Et puis Poutine arrive, avec ses délires expansionnistes et sa nostalgie de la Grande Russie. Le spectre d’un conflit européen, que notre génération n’a pas connu, alimente toutes les discussions. Poutine sait qu’il mène une guerre conventionnelle et provoque une sacrée pagaille dans notre système européen. La machine s’emballe, les prix flambent et personne ne se risque à des conjectures à court et moyen termes. Les coûts du gaz et du pétrole s’envolent. Nous avons été élevés dans un système – y compris agricole – fondé sur les énergies fossiles. Tous nos gains de productivité en dépendent (matériels, engrais, phytos, énergie). Nous savons depuis longtemps que cette période faste aura une fin d’autant plus proche que les rejets de gaz à effet de serre ont un fort impact sur le climat. Les coûts de production explosent, mais le prix de vente de nos produits va-t-il suivre ? Un pétrole cher va nous forcer à trouver des alternatives rapidement. Nos systèmes de culture doivent évoluer pour plus de résilience ; nous allons redécouvrir les bienfaits des associations de cultures ; l’autonomie alimentaire ressurgit avec la flambée des tourteaux. Les méthaniseurs décriés par les écolos et comités de riverains vont-ils soudain retrouver grâce à leurs yeux pour pallier le gaz russe ? Le bois déchiqueté et le bois bûche, qui ne valaient rien, vont prendre de la valeur. Le prix des céréales va avoir un impact significatif sur les élevages hors sol.
Il va falloir arbitrer entre nourrir les populations ou produire des biocarburants sous peine de déclencher des émeutes de la faim dans certains pays et des revendications en France. Il y a fort à parier que des céréales durablement à plus de 300 € et de la carcasse de réforme à 4 € vont accélérer la déprise laitière. Acheter de l’ammonitrate à 800 € pour produire du lait à 400 € ne sera pas tenable très longtemps.

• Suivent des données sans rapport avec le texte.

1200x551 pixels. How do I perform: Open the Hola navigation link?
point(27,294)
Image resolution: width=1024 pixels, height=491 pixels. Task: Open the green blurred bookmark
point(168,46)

On peut multiplier ainsi les exemples et les conjectures mais gageons que c’est aussi dans les grandes crises qu’il faut trouver des solutions radicales. La cohésion de l’Europe a plus évolué en quelques jours qu’en plusieurs années. Nous sommes prêts à faire des efforts pour sauver nos démocraties, mais pendant combien de temps ? Dans nos fermes, nous sommes habitués à résoudre des problèmes divers. Il va falloir inventer, être réactif, opportuniste, résilient. Plus facile à dire qu’à faire, me rediras-tu.